DOCUMENT PASSAGE:
----------------------------------------

Sent from my Commodore 128D

PGP Fingerprint: 63B4 FC53 680A 6B7D 1447  F2C0 74F8 ACAE 7415 0050

> On Dec 5, 2018, at 7:33 PM, Stephen Farrell <stephen.farrell@cs.tcd.ie> wrote:
> 
> 
> 
>> On 05/12/2018 10:22, Bret Jordan wrote:
>> I think we should be more open minded and look at the needs from a
>> 360 degree deployment perspective. 
> 
> I think we should avoid marketing speak.

This is not marketing speak. This is understanding how these solutions need to be deployed end to end in all of their scenarios from consumer, to small business, to enterprise, to service provider, to content provider, to telco, etc.  


> 
>> The real power of the IETF is in
>> looking at all the needs and requirements and designing solutions for
>> them.

----------------------------------------

TASK SET:
1: Please list the deployment scenarios named in the email above.
2: Carry on the email above from its last line.

RECORD SET:
----------------------------------------

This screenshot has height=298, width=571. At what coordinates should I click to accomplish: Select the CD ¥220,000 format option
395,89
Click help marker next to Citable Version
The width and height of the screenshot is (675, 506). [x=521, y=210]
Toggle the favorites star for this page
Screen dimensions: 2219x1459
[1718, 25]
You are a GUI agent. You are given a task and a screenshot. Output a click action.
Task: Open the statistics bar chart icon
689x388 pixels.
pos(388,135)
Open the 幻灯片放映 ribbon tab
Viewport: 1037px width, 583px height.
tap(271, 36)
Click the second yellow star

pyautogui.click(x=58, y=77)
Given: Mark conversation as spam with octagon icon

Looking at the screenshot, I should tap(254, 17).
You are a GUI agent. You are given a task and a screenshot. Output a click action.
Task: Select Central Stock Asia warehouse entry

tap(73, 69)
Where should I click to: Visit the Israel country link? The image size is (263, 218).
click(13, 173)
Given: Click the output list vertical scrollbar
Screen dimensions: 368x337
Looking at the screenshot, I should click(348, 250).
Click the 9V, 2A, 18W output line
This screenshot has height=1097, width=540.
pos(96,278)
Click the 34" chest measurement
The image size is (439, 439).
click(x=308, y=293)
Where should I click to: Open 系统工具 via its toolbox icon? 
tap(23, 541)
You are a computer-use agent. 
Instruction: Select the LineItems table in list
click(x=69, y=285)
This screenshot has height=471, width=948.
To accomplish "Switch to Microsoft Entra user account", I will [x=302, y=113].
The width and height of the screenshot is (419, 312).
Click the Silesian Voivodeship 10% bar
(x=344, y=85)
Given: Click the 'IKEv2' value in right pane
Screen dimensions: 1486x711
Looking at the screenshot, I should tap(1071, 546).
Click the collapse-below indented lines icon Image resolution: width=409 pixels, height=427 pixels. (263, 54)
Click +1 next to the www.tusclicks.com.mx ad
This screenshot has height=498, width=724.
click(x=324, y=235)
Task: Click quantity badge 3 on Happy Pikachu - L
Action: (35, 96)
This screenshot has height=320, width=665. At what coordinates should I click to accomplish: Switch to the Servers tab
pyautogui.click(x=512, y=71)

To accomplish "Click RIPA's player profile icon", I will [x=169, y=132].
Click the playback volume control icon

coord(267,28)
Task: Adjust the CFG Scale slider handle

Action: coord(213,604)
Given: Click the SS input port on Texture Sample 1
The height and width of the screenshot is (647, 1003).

----------------------------------------

ANSWERS BELOW:
1: consumer, small business, enterprise, service provider, content provider, telco

2:
> 
> The IETF is sometimes at it's best when it says "no." This
> is one of those cases.


I disagree.



>> We should flesh this out. It seems like several people on this list
>> so far have proposed options that might work. If we spent half as
>> much time looking for a solution as we have trying to prevent a
>> solution, we would probably be done by now.
> 
> All of the above was done, at length, and we got a result.
> The TLS WG had no consensus to work on this topic.

Or it could be said the TLS WG had no consensus to not work on it.  When there is a tie who wins? It seems like working on a solution that works for the larger community is the right solution.  The use case and need is a valid requirement.

Bret 



> S.
> 
> 
>> 
>> Thanks, Bret PGP Fingerprint: 63B4 FC53 680A 6B7D 1447  F2C0 74F8
>> ACAE 7415 0050 "Without cryptography vihv vivc ce xhrnrw, however,
>> the only thing that can not be unscrambled is an egg."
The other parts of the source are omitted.